Discussion List Archives

[Date Prev][Date Next][Thread Prev][Thread Next][Date Index][Thread Index]

Draft JSON specification for CIF

  • Subject: Draft JSON specification for CIF
  • From: James Hester <jamesrhester@xxxxxxxxx>
  • Date: Wed, 12 Apr 2017 17:34:38 +1000
  • DKIM-Signature: v=1; a=rsa-sha256; c=relaxed/relaxed; d=gmail.com; s=20161025;h=mime-version:from:date:message-id:subject:to;bh=pRMiJxq7xG4mSpBEnCKWjIxAHdgVJntVuwi7Y4m7fwA=;b=BrwEo8zq9/Zs2Z9KEpVfSwe8bOzQoEMLHsg/tvIu9vKJwY5lSWQ6FWgIkOvkvglUasqKYbqfSqUUCKy/NQJcJcCLxd26Ig/mvRHQnCE4CDake468u36py2gvrU5OLYvpA/d9QZDdg/M2GW8RdMLCuDX+iI2wtOWYfQJNUbHcBmypRh5FIWV0tfeUqWKO0AsSXZJ7dI017Z9yJ8i2gY54cSB9ig1eGxkGr0/RcJy88cussT7ZEth9q+HXHp9HeM0FE0CeN608yltME9pYSgNPDbYMR/BhrkzS7akvjU8KWNbXXxD7+lLZXkuaRTnkvHDUjTdfslTBpRU2vvNaxanymw==
Dear CIF-developers,

A few of you were interested in a standard JSON representation for CIF files. I have drafted up something based on Marcin Wojdyr's preliminary work at https://github.com/project-gemmi/gemmi/tree/master/tests .  The plain text version is appended below, with a more readable version at http://comcifs.github.io/cif-json

Pleae comment either here, or at the issues tracker at https://github.com/COMCIFS/comcifs.github.io/

The most annoying thing that I can see is how best to represent a CIF ? (meaning "unknown"), while still allowing "?" (a question mark within a delimited string) as a normal CIF value.

all the best,
James Hester

.
# JSON representation of CIF files (DRAFT)

## Introduction

JSON is a lightweight language for serialisation and transfer of data.  JSON is
often used as a "pipeline" language to transfer information between programs within
a single system, and also as a way of transferring information between 
internet applications.  Due to the wide availability of JSON libraries and
therefore the relative simplicity of implementing JSON input/output, a
standard way of converting CIF files to JSON would allow programs from different
authors to interoperate with minimal work.
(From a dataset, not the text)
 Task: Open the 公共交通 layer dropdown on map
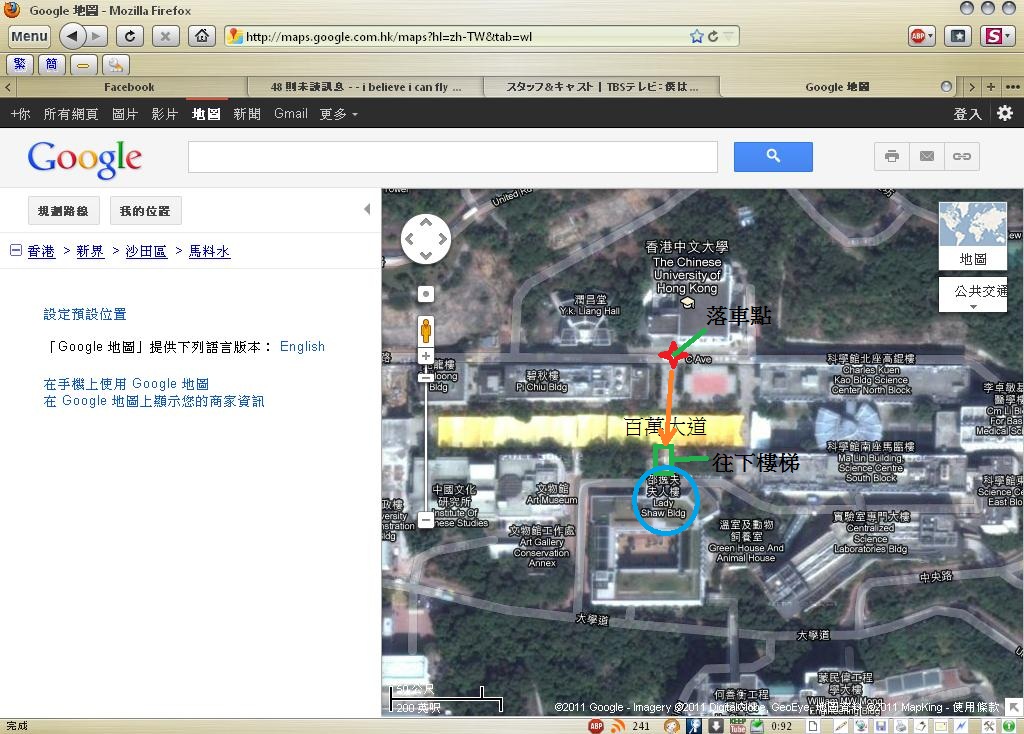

## The JSON representation of a CIF file

In the following, *name* refers to a JSON name and *value* to a JSON value. A
JSON *object* is a collection of `name:value` pairs.

A CIF file is converted to JSON as follows:

1. A CIF file is represented as a single JSON object
2. The JSON file must be UTF-8 encoded
3. Each CIF block becomes a JSON object within the top-level object. The name of each 
of these block objects is the CIF data block name, that is, the characters following
`data_` in the CIF file. This object is referred to here as the *JSON datablock object*.
4. Each dataname in the CIF block is a name in that block's JSON datablock object. The JSON name
is the CIF dataname, including the underscore.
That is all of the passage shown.